Hannah Pingree, a former Maine House speaker who later worked on policy initiatives for Gov. Janet Mills and won her endorsement, won the state’s Democratic nomination for governor after a ranked-choice runoff, state officials said early Friday. She will face Bobby Charles, a conservative Republican and former State Department official.
The runoff, a feature of Maine’s ranked-choice voting system, was necessary because none of the candidates in either primary received more than 50 percent of the vote. Mr. Charles had led his race after the primary last week, with 38 percent of the vote, making him the heavy favorite to win the nomination. But among Democrats, the top four candidates were closely bunched.

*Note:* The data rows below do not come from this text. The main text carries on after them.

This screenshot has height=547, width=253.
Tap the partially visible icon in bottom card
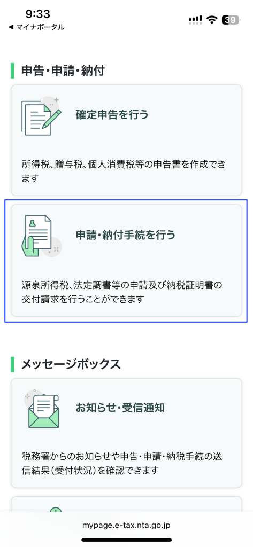pos(55,509)
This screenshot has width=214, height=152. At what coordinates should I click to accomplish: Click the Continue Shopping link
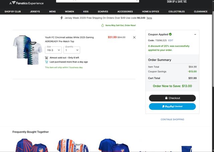click(172, 119)
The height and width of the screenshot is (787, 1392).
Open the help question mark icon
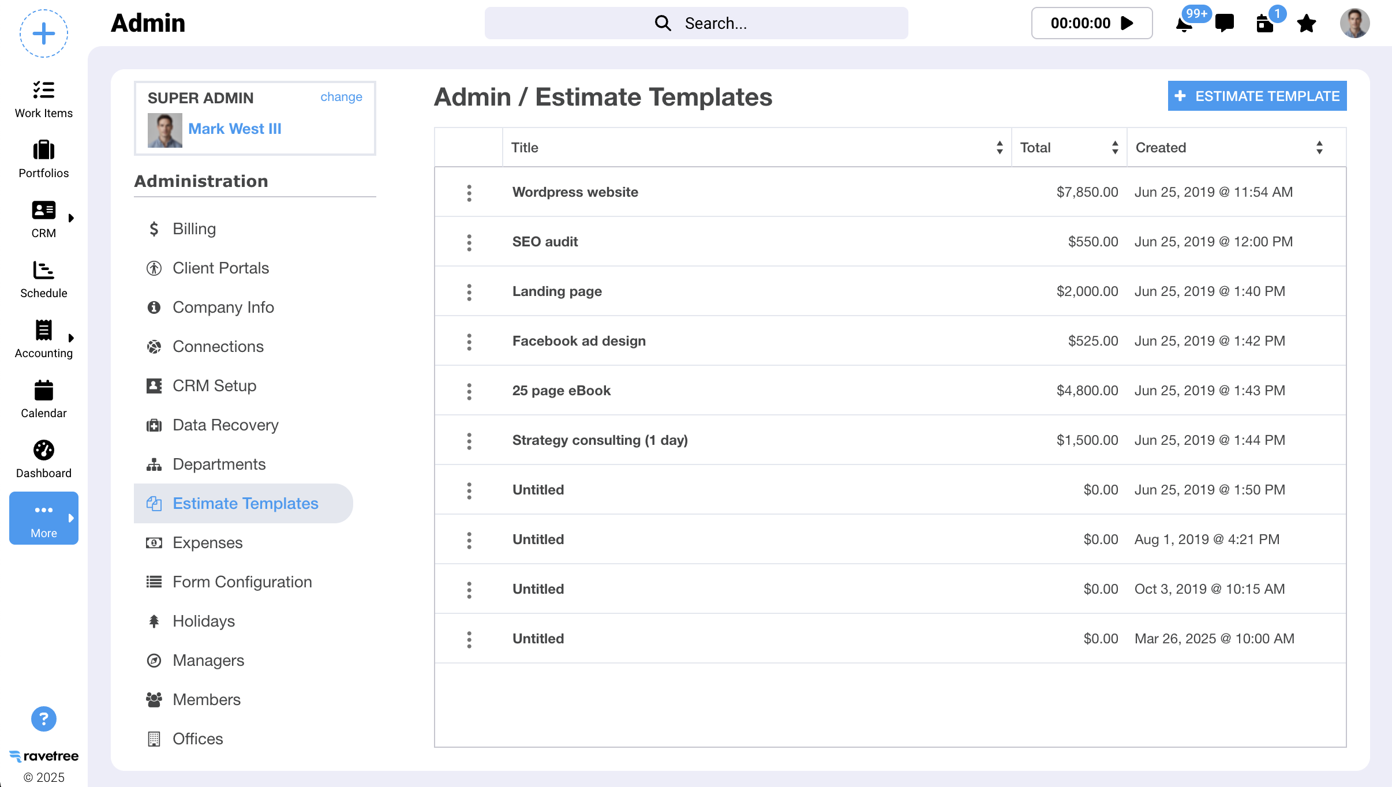pyautogui.click(x=44, y=719)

Dr. Nirav Shah, who led the state’s response to the Covid pandemic, was in first place at the start of the runoff, with 27 percent of the vote. Ms. Pingree had been in second place, with 23 percent. Troy Jackson, a logger from northern Maine and former State Senate president, and Shenna Bellows, the secretary of state, each had 21 percent.

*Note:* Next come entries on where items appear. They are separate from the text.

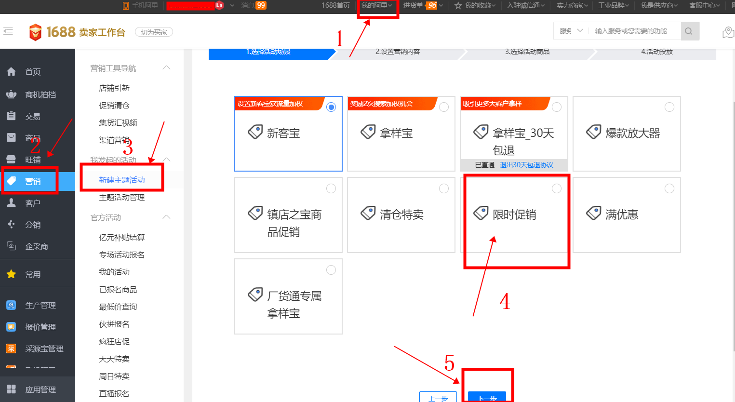The height and width of the screenshot is (402, 735).
Task: Open 主题活动管理 menu item
Action: [x=122, y=197]
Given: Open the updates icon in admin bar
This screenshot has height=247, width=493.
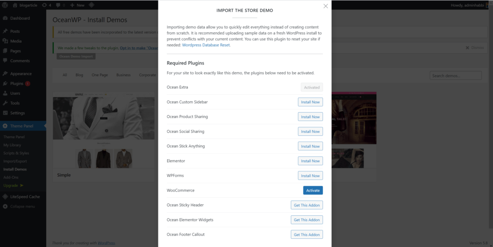Looking at the screenshot, I should (x=44, y=5).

In ranked-choice voting, where voters can rank multiple candidates in order of preference, the runoff process is unpredictable, giving all but the last-place finisher in the election a shot at winning. The runoff took days because law enforcement had to transport ballots from across the state to Augusta, the capital. Then elections officials uploaded them into a computer system, and checked vote tallies from municipalities to ensure none had been lost.
Finally, in the early hours of Friday, a state official pushed a button, and a computer rapidly performed successive rounds of tabulations in which last-place candidates were eliminated and their votes were awarded to each voter’s next choice. That continued until one candidate, Ms. Pingree, received more than 50 percent.
Ms. Pingree has campaigned as a progressive, with a focus on making housing and health care more affordable. She was one of three Democratic candidates for governor who forged an alliance with Graham Platner, the populist Democrat running for U.S. Senate in Maine.
Several polls this year had shown Ms. Pingree in the middle of a crowded Democratic field, but the race tightened as the primary drew near. Her name is a familiar one in Maine, where her mother, Chellie Pingree, has represented the southern part of the state in Congress since 2009.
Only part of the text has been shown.